Новая волна, волна необходимости переустройства мира, - захлестывала всех их, как и всю российскую интеллигенцию начала века.

Как эта ржа сумела проесть столь образованные умы?

Я плохо помню своего отца, в основном по маминым рассказам. Отец был выходцем из мещан, из простых людей. Предками матери были князья, аристократы. Но в ней ничего княжеского не было, - такой же винтик той же системы, слушала радио, читала газеты, радовалась успехам Страны Советов.

И все устремились в это новое, разверзшееся перед всем народом. Значит — имена тоже надо новые давать будущим жителям новой страны.

Некоторые сбрасывали Пушкина с корабля современности. Не играли Чайковского. Изымались Достоевский, Лесков, другие "архаичные" писатели.

Я очень много среди родившихся в двадцатые-тридцатые годы встречал Кимов, Энергий, Владиленов. И особенно много таких было в Крыму. Купленная интеллигенция стремилась в будущее.

Мои родители познакомились в Крыму в 1926 году. Отец был женат, но бросил семью с двумя детьми ради моей матери. Его прежняя жена не играла на фортепиано, как моя мать, а отец прекрасно пел. Они должны были встретиться неминуемо - заведующий лесным хозяйством Крыма и секретарь географического общества. И - появились на свет мы.

У меня - округлый ровный почерк, понятный любому. По графологической экспертизе - я воспитывался в провинции, в крепкой семье.

Родители встретились вполне взрослыми, сложившимися людьми. Отцу - сорок, матери - двадцать семь. У матери тоже было до встречи с отцом замужество, но неудачное.

Они прожили эту совместную жизнь на одном дыхании. И никакие внешние силы не смогли поломать крепости этой семьи.

Мать родилась в 1898 году, за два года до начала века. Бабушке моей тогда было всего семнадцать лет. Она родом была княжеской фамилии, но влюбилась в простого помещика Бунчук-Кульчицкого, тоже человека небедного и образованного.
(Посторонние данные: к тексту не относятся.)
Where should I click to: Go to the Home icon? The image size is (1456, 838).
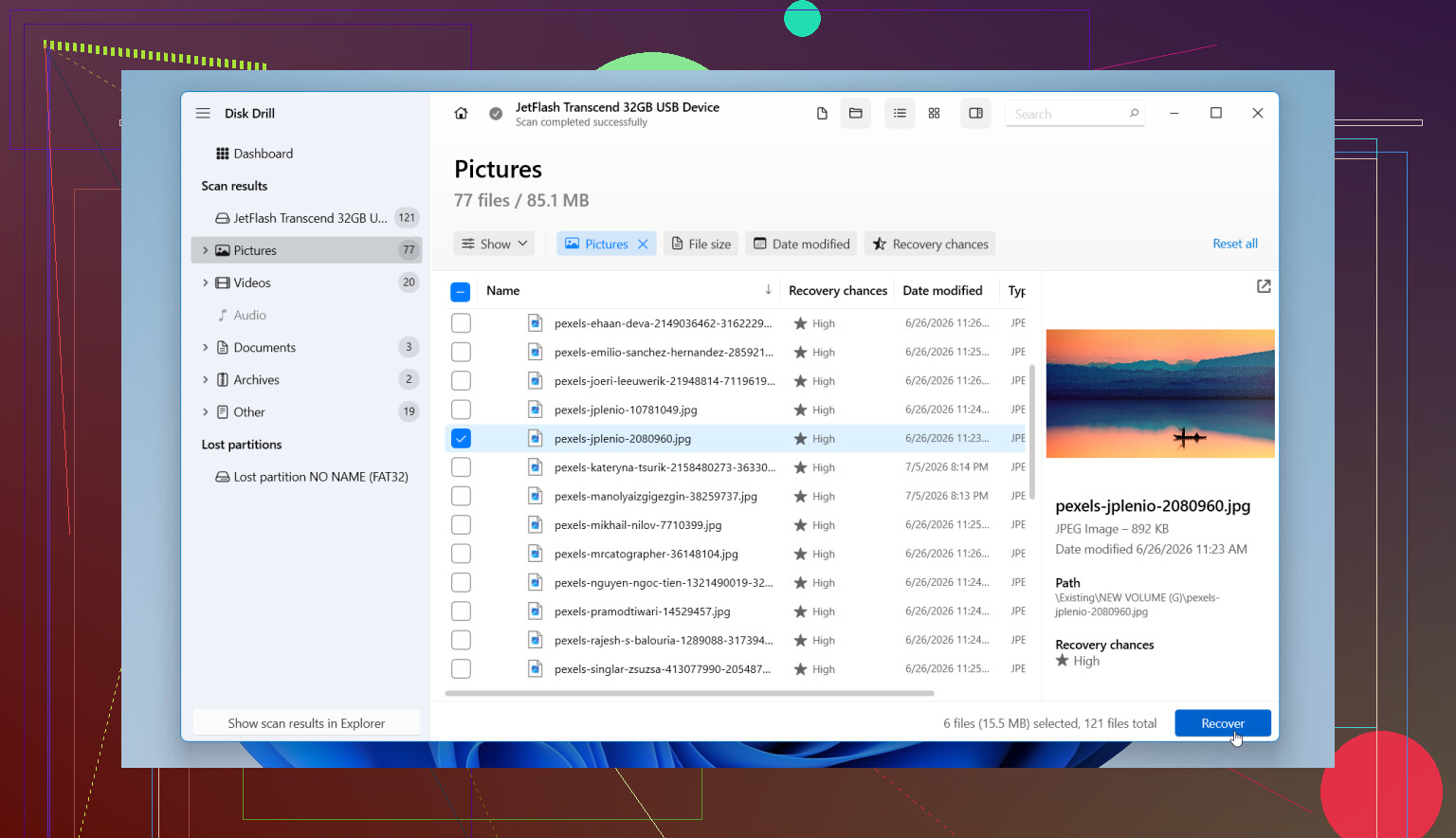tap(461, 114)
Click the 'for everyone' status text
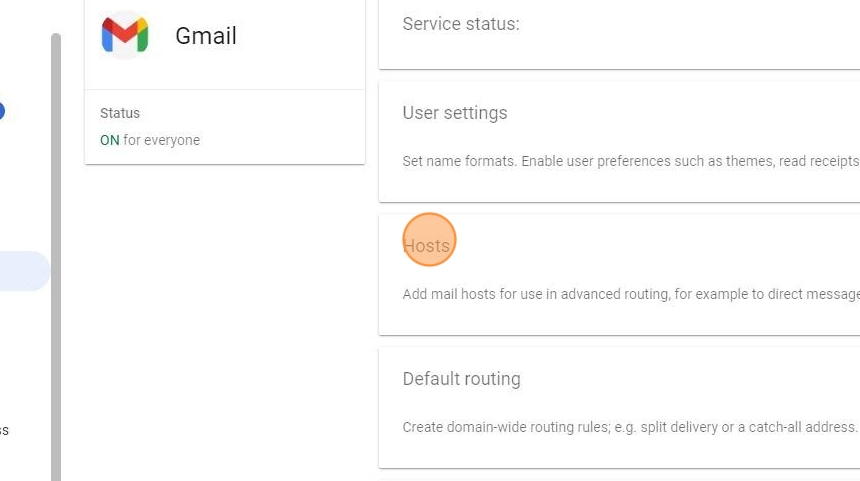Image resolution: width=860 pixels, height=481 pixels. 161,140
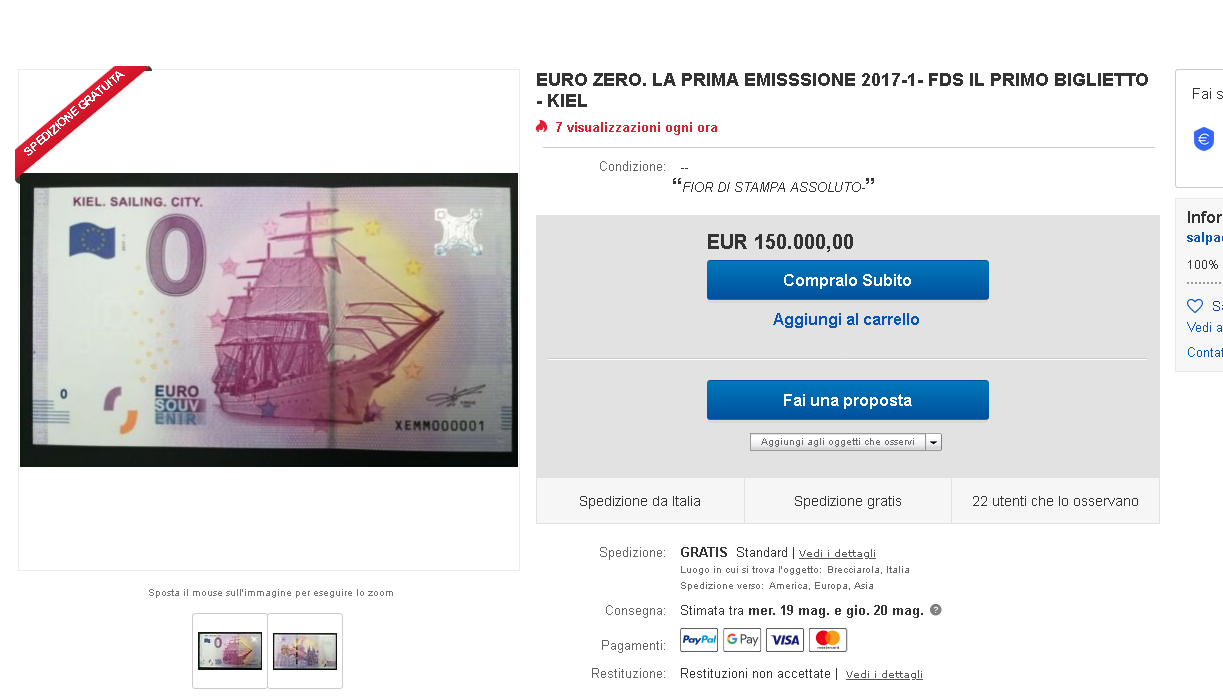Viewport: 1223px width, 696px height.
Task: Click the blue euro shield icon
Action: click(1204, 139)
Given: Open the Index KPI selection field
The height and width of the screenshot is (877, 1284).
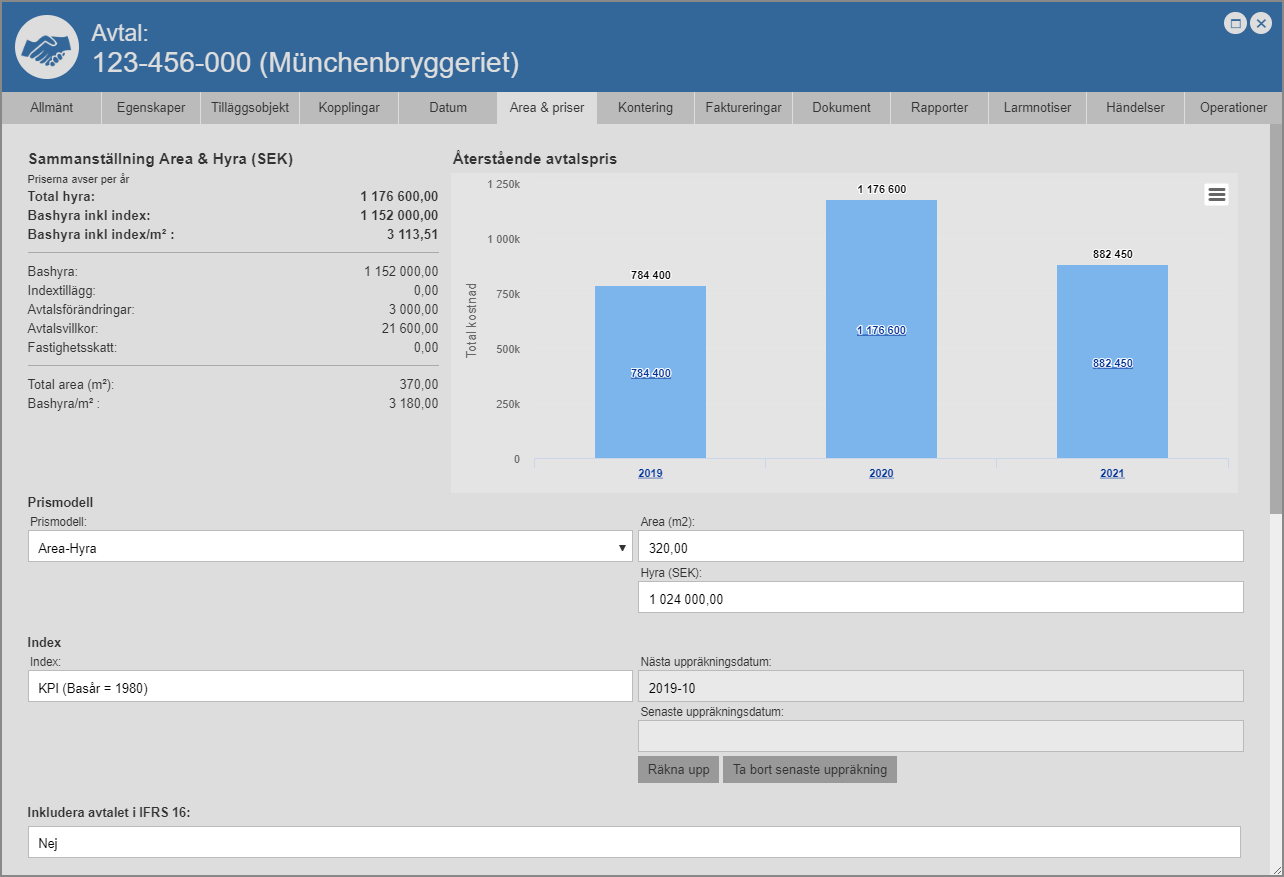Looking at the screenshot, I should tap(330, 687).
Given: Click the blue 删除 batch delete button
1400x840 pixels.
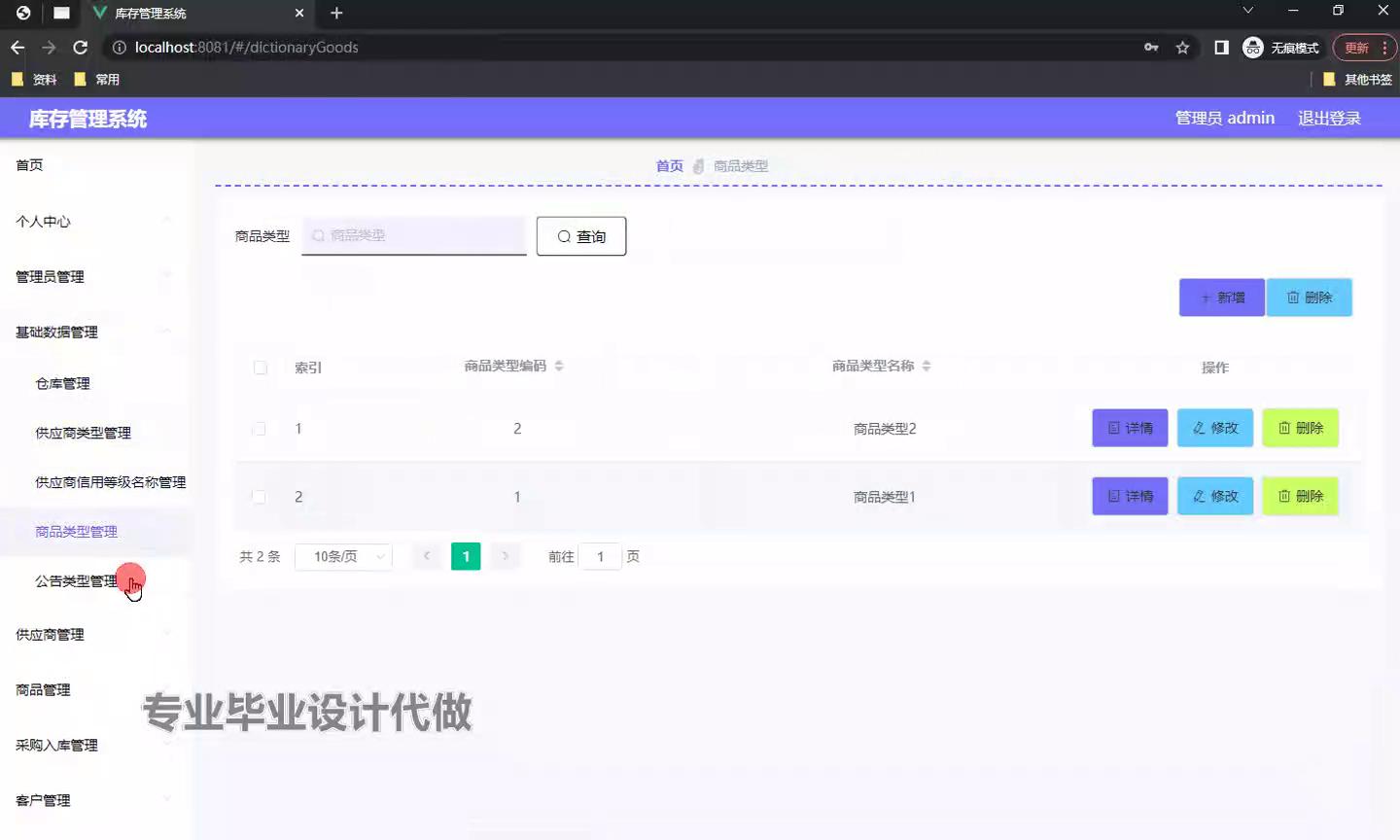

Он был юристом, окончил Киевский Университет. Бабушка бежала с любимым человеком, была проклята в своей семье и навсегда из нее вычеркнута.

Молодой юрист назначается главным судьей в Гродно. Именно там прошло детство моей матери. Видимо, безмятежное детство в богатой семье.

Рассказывала, как приходили к ним во двор пилить дрова простые люди, - их после работы кормили в общей кухне хорошим обедом. Такие поступки считались почетными. Мать воспитывала нас на при­мерах либеральности.

Но все это отскакивало от нас, а осталось от матери только вечное ее трудолюбие. Мы видели, как она с утра до вечера работает, чтобы прокормить нас троих, пока отец сидел в тюрьме. Она была неве­роятно вынослива, она была неисправимой оптимисткой. Вся моя ге­нетическая выносливость и в горах, и на лыжне - от нее. Я счастлив тем, что похож на нее.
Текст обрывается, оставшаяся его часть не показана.